PIG HOUSING IS A LEADING DETERMINANT OF WELFARE Fact: Studies by The American Veterinary Medical Association (AVMA) found no significant difference in the stress levels of sows raised in various systems . Instead, they discovered that the management of systems was the determinant welfare factor . When sows were housed in gestation stalls, farmers were actually better able to protect them and meet their needs.
MONITORING OF ANIMAL WELFARE IN MEAT PLANTS IS INADEQUATE Fact: The meat industry has higher standards of regulation than almost any other food factory, thanks in large part to the humane slaughter act . Animals must be provided with water and feed, while handling must meet with humane and stress-reducing standards. If facilities are found in violation of these regulations, federal veterinarians have the power to shut them down immediately.

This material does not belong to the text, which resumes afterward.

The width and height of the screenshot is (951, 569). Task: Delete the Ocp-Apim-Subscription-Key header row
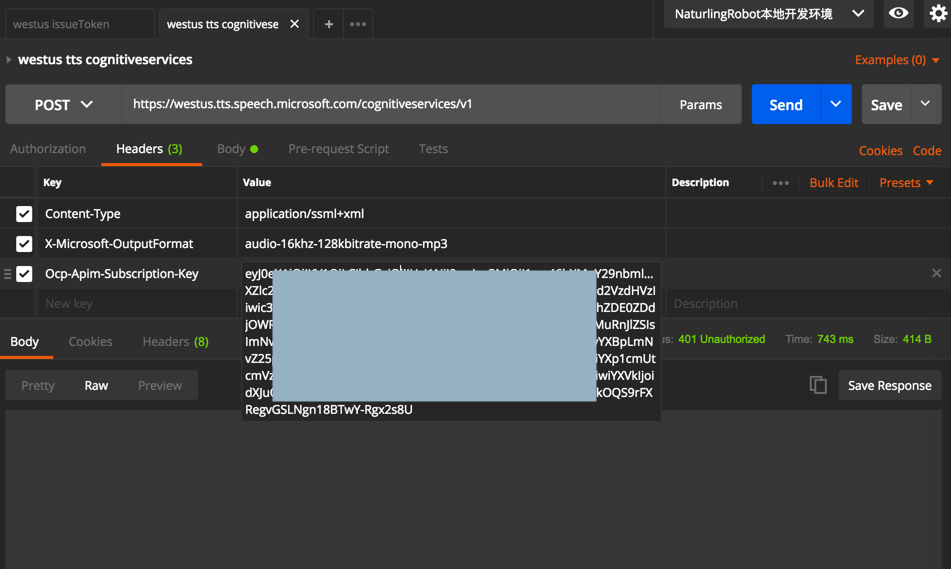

LIVESTOCK ARE AWARE AND AFRAID OF SLAUGHTER Fact: Research by animal welfare expert Temple Grandin, Ph.D. found that cows behaved the same whether attending a vet visit or a processing plant. Pigs, too, showed no increase in heart rate after seeing others slaughtered . Instead, studies suggest that symptoms of distress relate more to lighting, noise, and unknown sensations such as blowing air.
Myths About Antibiotics
80% OF ANTIBIOTICS ARE USED IN ANIMALS Fact: The Food and Drug Administration (FDA) have commonly stated the 80% figure concerning how many antibiotics sold in the U.S. are for animals but, by their admission, this is a guess . While antibiotic resistance is a pressing issue, an disproportionate amount of blame is placed on animal production. Figures are especially inaccurate considering that, weight-wise, there’s around 3.5 times more livestock than people. While the meat industry is in full support of phasing out growth antibiotics in meat production, the facts suggest that the 80% figure may be wildly inaccurate.
DENMARK HAS ELIMINATED ANTIBIOTIC RESISTANCE BY BANNING ANTIBIOTICS FOR GROWTH PROMOTION Fact: Banning antibiotics for growth promotion in animals did reduce overall antibiotic usage in Denmark by 26% between 1998 and 2009. Yet, this issue isn’t as clean-cut as this myth makes it sound. Animals have seen higher increases in health conditions and even death since the ban came into place, resulting in a 223% increase in antibiotics for other purposes. What’s more, a reduction in resistance among animals hasn’t translated to humans. Studies show that E. coli and Salmonella resistance to several antibiotics have actually increased, suggesting no notable health impact from the ban overall .
ANIMAL AGRICULTURE ANTIBIOTICS ARE USED TO COVER UNSANITARY CONDITIONS Fact: Studies have found no difference in bacterial contamination among agriculture and organic production . Even when kept in the best conditions, herd animals are susceptible to infection, especially given that they share water troughs, groom each other, and so on. Conditions, therefore, play no part in the need to treat or prevent infection. By taking fast preventative measures with the guidance of a veterinarian, farmers can limit antibiotic use in favor of animal welfare rather than against it.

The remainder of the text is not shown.